Elisenda Alamany, the mayoral candidate for Esquerra Republicana (ERC), has ignited a fierce political debate after pledging that her first act as mayor would be to withdraw licences for 24-hour supermarkets. While the proposal aims to protect Barcelona’s struggling neighbourhood shops, her framing of the issue has drawn sharp criticism for allegedly echoing the rhetoric of the far-right.

In a promotional video, Alamany stated she would halt authorisations for “all these establishments that kill the shops in our neighbourhoods.” This statement taps into a growing anxiety over Barcelona’s changing retail landscape, where rising rents and competition increasingly force historic businesses to close.

This is not a new issue for ERC. The party previously pushed a successful motion through Barcelona’s City Council, limiting the spread of 24-hour convenience stores and increasing inspections. Official figures reveal over 2,700 infractions in these establishments over a two-year period, contrasting with around 700 new licences for small supermarkets granted between 2020 and 2024.

The ‘Great Replacement’ Controversy

The core of the controversy stems from Alamany’s use of the term “great replacement” to describe the disappearance of traditional commerce. She claimed her use of the phrase, which is central to a far-right conspiracy theory alleging a plot to replace Europe’s white population, was sarcastic and intended to reframe the debate around commercial, not demographic, change.

However, critics immediately condemned the move. An analysis published in VilaWeb argued that far from subverting the concept, Alamany was “participating in the state of mind that underpins it.” The author, Ot Bou, contended that the real “killers” of local shops like the Santa Clara bakery or the Ona bookshop in Gràcia were not immigrant-run convenience stores, but “the speculators who have thrown them out of their premises and the politicians who have allowed it.”

Across the political spectrum, opponents echoed this sentiment, accusing Alamany of scapegoating a vulnerable population while deflecting from systemic issues like property speculation and insufficient public policy.

A Broader Political Shift?

Some commentators see this incident as part of a wider trend: mainstream pro-independence parties are adapting their discourse in response to the far-right Aliança Catalana (Catalan Alliance)’s rise. The VilaWeb analysis, for example, draws a parallel between Alamany’s comments and Junts (Together for Catalonia)’s recent focus on multi-recidivism in crime, which often links delinquency with immigration in the public consciousness.

“They are interposed objects so that everyone interprets that they are talking about something else without having to mention it explicitly,” Bou wrote, suggesting that both crime and convenience stores are being used as proxies to discuss immigration.
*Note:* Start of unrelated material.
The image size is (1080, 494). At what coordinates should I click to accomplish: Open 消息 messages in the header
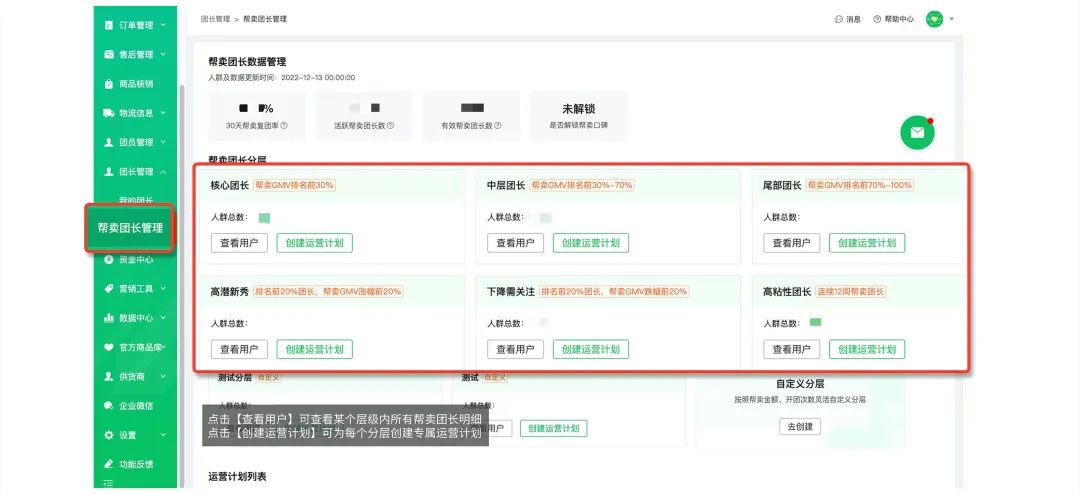point(847,19)
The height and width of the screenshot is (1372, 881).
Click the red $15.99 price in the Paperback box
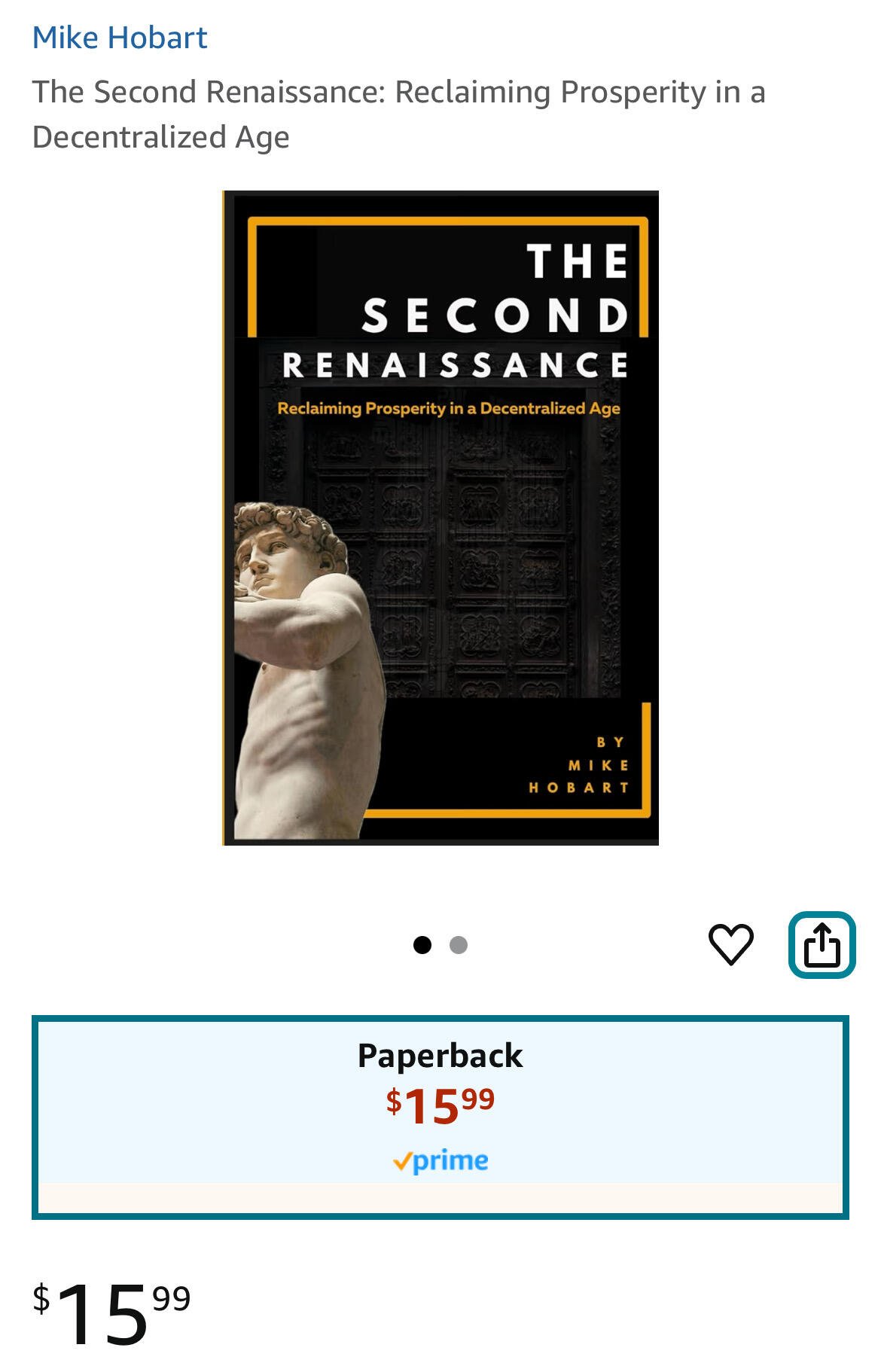440,1105
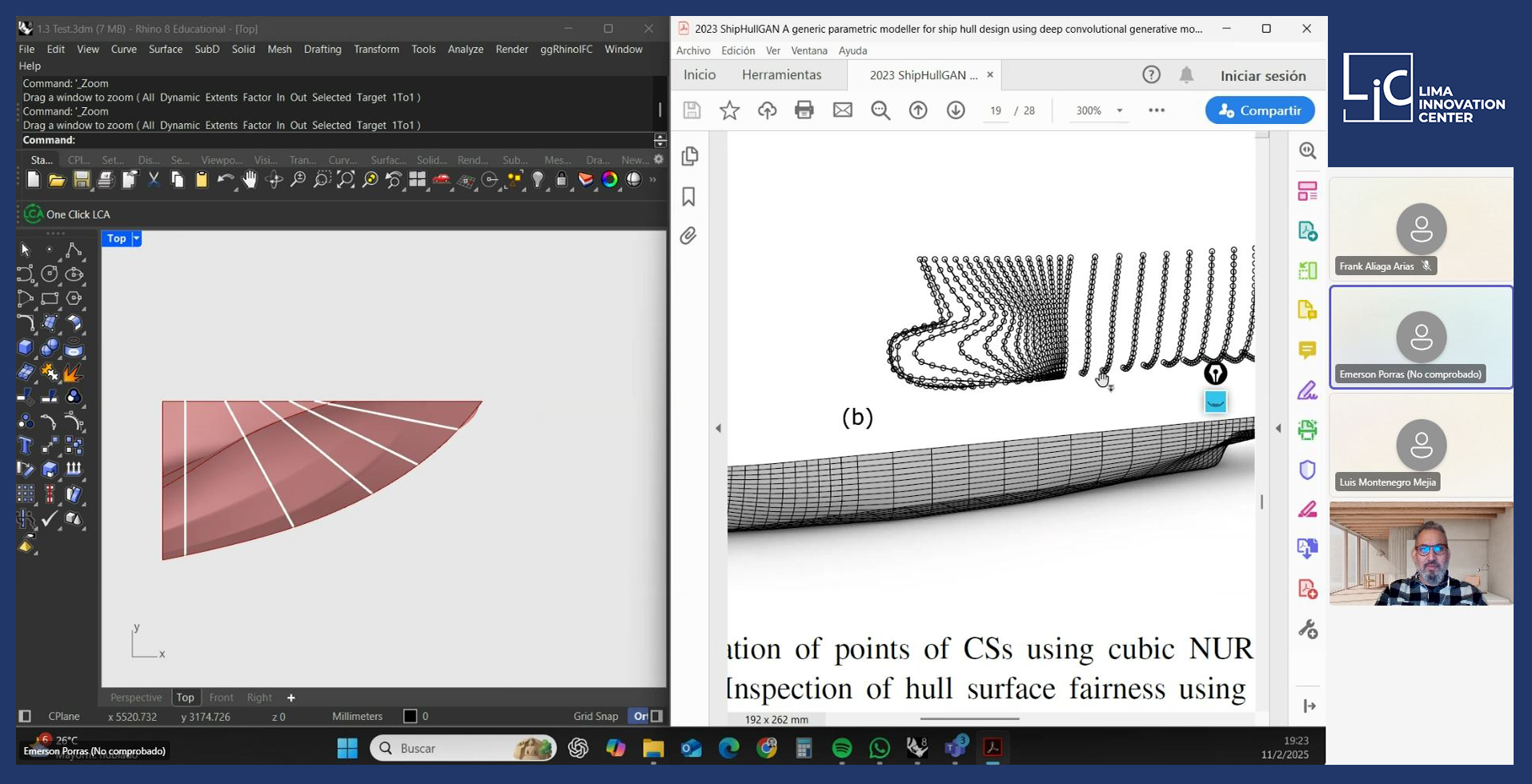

The argument is that by adopting tougher, more populist language, these parties are legitimising the framework set by the far-right, inadvertently fuelling the very movements they seek to counter. Critics maintain that this political strategy shifts responsibility away from those in power and onto marginalised groups, transforming a debate about governance and economic policy into one about identity and fear.

As Barcelona heads towards municipal elections, the debate highlights a central tension in the city’s politics: how to protect its unique neighbourhood character and support local businesses without resorting to divisive language that critics say risks fracturing the city’s social fabric.